On Wednesday Technological University Dublin hosts Rights and the Mother and Baby Homes Report: Reaching Different Findings. At the seminar, speakers will share a draft version of the rewritten Executive Summary and explain their methodology. As the event has proven popular, capacity has increased to 300. Anyone interested is requested to contact the organisers to join the waiting list.
An Rabhartha Glas – Green Left is running Can co-operatives save Irish farming? on Thursday at 8pm. The discussion will look at how co-operatives can democratise Irish farming and save it from biodiversity collapse, falling farm incomes, rural decline, and climate change. Speakers will include Patrick Doyle (author of Civilising rural Ireland: the co-operative movement, development and the nation state 1889-1939), Evonne Boland (Open Food Network), Gerry Loftus (Rural Ireland Organisation), and Bridget Murphy (Talamh Beo).

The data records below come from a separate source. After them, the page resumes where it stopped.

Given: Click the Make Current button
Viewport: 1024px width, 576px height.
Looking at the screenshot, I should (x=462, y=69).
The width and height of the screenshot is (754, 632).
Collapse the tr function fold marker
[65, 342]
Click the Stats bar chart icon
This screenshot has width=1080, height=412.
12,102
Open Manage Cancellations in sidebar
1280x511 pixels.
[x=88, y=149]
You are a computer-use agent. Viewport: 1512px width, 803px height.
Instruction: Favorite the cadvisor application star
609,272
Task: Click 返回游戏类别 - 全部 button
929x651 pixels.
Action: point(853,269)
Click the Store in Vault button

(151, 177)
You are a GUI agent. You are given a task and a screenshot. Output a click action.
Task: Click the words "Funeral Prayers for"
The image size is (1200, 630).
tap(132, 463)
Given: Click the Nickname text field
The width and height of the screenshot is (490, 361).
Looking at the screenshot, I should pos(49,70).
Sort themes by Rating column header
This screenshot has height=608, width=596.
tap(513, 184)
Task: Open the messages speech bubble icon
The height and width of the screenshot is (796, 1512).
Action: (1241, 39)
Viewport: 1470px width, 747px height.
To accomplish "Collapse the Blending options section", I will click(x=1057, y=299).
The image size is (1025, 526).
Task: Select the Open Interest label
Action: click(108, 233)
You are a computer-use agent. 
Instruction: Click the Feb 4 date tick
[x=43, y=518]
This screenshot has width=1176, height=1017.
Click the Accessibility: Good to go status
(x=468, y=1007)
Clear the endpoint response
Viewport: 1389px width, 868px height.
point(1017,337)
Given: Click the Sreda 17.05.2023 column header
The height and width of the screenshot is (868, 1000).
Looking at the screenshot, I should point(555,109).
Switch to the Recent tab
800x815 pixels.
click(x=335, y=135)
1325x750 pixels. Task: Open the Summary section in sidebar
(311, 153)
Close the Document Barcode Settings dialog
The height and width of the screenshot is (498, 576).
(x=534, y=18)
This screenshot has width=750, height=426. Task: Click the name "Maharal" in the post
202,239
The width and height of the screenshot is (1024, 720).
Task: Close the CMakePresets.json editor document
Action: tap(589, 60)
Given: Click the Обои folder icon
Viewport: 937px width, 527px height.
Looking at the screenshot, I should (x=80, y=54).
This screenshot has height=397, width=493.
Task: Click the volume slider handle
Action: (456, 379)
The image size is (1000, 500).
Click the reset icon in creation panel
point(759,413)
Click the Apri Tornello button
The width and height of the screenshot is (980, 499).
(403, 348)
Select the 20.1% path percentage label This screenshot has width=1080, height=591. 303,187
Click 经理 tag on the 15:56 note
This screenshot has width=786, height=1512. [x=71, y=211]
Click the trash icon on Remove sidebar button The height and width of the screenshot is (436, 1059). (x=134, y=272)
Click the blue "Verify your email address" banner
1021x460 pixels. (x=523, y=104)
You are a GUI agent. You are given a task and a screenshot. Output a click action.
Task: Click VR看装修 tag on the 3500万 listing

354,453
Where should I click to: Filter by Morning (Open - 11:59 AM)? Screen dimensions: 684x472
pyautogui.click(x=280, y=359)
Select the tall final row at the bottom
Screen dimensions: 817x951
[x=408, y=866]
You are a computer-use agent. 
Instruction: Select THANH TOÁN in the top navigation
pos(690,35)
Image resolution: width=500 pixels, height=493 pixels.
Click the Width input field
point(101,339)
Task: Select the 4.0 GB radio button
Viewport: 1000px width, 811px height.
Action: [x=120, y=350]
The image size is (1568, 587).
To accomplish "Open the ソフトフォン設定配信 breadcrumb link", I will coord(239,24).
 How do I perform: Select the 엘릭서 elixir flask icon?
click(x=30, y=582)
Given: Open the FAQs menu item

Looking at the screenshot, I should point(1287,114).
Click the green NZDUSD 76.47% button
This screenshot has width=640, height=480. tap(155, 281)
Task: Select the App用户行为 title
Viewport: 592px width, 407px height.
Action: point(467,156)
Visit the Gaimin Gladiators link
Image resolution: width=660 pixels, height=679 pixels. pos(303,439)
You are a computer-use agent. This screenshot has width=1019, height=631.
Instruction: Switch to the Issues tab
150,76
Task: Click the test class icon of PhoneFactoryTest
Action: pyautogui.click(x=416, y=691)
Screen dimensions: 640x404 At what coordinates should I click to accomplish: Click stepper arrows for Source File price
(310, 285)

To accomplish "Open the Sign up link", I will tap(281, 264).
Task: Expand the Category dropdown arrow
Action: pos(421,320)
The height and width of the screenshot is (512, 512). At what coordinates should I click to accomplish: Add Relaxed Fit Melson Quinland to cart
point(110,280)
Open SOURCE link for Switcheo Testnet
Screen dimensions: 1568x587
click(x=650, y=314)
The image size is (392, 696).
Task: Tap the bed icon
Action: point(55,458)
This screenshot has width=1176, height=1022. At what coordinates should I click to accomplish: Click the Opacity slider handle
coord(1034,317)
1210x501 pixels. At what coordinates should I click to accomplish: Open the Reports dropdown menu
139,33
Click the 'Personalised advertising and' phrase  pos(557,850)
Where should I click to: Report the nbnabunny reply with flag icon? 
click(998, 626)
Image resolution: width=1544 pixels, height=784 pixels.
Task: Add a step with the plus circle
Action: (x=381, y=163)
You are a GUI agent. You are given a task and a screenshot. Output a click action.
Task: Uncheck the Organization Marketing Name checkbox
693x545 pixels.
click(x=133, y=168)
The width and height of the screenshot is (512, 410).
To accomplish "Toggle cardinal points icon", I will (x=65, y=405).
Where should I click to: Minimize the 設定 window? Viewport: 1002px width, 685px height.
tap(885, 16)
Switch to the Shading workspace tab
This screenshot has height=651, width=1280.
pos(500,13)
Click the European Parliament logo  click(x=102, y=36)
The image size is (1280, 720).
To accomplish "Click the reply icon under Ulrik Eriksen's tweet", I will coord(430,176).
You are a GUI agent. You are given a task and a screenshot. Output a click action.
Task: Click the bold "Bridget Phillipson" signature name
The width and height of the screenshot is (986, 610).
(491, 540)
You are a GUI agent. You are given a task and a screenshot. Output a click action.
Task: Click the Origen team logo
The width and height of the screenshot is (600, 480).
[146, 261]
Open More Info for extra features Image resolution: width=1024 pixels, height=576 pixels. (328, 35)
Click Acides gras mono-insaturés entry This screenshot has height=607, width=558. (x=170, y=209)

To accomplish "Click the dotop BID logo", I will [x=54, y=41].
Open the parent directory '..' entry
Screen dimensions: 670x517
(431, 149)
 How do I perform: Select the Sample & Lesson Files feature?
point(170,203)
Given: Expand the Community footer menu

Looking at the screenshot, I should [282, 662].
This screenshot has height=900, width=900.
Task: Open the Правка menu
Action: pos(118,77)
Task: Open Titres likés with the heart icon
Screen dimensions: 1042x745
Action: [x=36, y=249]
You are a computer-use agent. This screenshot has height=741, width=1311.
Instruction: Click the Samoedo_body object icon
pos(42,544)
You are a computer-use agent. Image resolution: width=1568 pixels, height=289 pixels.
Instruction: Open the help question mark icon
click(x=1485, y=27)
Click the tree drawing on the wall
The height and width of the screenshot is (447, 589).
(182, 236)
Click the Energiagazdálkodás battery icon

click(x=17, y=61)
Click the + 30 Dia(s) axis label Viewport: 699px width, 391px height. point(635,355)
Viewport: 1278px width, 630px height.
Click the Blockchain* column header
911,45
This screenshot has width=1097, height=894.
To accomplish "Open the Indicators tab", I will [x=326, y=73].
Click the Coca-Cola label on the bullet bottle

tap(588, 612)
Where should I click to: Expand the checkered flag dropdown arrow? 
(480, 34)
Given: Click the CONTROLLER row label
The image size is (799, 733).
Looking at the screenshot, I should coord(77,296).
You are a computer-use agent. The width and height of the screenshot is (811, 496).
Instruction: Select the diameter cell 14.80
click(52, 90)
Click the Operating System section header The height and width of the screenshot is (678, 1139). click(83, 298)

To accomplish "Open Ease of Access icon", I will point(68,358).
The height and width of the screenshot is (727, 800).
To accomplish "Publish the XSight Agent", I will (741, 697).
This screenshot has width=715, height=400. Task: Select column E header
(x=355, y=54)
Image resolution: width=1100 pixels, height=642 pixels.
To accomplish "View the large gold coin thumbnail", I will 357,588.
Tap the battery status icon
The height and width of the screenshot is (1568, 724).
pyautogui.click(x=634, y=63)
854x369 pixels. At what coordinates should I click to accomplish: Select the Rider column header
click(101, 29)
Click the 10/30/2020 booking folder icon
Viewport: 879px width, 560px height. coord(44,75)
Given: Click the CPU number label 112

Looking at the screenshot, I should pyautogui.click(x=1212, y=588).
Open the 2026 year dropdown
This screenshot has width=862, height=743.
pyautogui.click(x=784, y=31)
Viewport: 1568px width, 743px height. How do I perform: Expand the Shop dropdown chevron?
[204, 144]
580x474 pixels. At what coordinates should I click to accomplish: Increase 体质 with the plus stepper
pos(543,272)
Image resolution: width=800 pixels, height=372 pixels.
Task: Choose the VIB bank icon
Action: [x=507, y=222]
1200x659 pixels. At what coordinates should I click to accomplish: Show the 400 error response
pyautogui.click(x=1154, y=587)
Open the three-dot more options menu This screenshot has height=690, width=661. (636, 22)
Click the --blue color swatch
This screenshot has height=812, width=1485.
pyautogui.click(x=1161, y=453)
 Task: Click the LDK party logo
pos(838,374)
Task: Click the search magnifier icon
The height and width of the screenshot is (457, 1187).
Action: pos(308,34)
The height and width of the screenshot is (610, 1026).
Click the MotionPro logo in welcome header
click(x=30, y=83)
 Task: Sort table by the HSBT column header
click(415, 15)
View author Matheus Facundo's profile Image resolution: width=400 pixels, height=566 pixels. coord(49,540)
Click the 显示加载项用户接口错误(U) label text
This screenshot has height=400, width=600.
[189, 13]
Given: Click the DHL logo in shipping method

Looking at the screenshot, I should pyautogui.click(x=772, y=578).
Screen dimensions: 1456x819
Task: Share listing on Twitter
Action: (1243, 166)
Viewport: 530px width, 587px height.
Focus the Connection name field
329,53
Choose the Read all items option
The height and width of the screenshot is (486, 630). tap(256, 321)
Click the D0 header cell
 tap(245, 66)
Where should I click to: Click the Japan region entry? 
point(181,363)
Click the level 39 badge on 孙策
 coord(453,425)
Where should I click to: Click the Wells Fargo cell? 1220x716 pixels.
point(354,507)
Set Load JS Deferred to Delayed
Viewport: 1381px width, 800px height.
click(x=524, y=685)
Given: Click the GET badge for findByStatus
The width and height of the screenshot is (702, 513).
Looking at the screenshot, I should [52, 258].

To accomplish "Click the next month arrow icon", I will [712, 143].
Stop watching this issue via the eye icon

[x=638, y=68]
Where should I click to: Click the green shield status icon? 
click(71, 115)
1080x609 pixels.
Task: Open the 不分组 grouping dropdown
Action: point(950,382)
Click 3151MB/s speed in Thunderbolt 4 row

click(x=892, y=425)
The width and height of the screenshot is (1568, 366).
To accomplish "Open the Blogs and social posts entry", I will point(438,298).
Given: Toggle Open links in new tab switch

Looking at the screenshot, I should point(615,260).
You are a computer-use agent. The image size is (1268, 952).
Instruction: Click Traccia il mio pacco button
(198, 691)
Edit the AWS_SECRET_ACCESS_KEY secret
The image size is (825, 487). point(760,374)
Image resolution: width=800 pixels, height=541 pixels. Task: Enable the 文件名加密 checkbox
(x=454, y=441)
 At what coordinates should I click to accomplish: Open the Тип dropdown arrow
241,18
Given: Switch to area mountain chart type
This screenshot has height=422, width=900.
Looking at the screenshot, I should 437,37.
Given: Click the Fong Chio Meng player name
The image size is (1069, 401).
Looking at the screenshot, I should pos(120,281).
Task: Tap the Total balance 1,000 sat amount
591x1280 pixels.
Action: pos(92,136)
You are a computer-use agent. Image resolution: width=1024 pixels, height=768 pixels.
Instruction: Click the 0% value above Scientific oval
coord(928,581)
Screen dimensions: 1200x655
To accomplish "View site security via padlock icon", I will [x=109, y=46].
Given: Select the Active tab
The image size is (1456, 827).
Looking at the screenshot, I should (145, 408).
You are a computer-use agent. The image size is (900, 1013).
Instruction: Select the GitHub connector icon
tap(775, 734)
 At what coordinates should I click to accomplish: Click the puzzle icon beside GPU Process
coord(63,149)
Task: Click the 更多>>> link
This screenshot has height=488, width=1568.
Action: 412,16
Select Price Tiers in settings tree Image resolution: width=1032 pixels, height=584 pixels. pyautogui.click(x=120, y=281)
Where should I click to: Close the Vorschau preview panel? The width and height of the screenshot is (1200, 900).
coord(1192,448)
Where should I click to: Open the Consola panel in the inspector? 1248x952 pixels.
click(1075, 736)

And staying on the same theme, People Before Profit has an Ecosocialist workshop on Sunday. In the first session, Alienation from nature, Louise Taylor and Jess Spear will look at how the system separates us from nature and how this relates to alienation from our labour and ourselves. Then in the second session, Strategies for Ecosocialism, Diana O’Dwyer and John Molyneux will ask about the best ways to try brining about system change.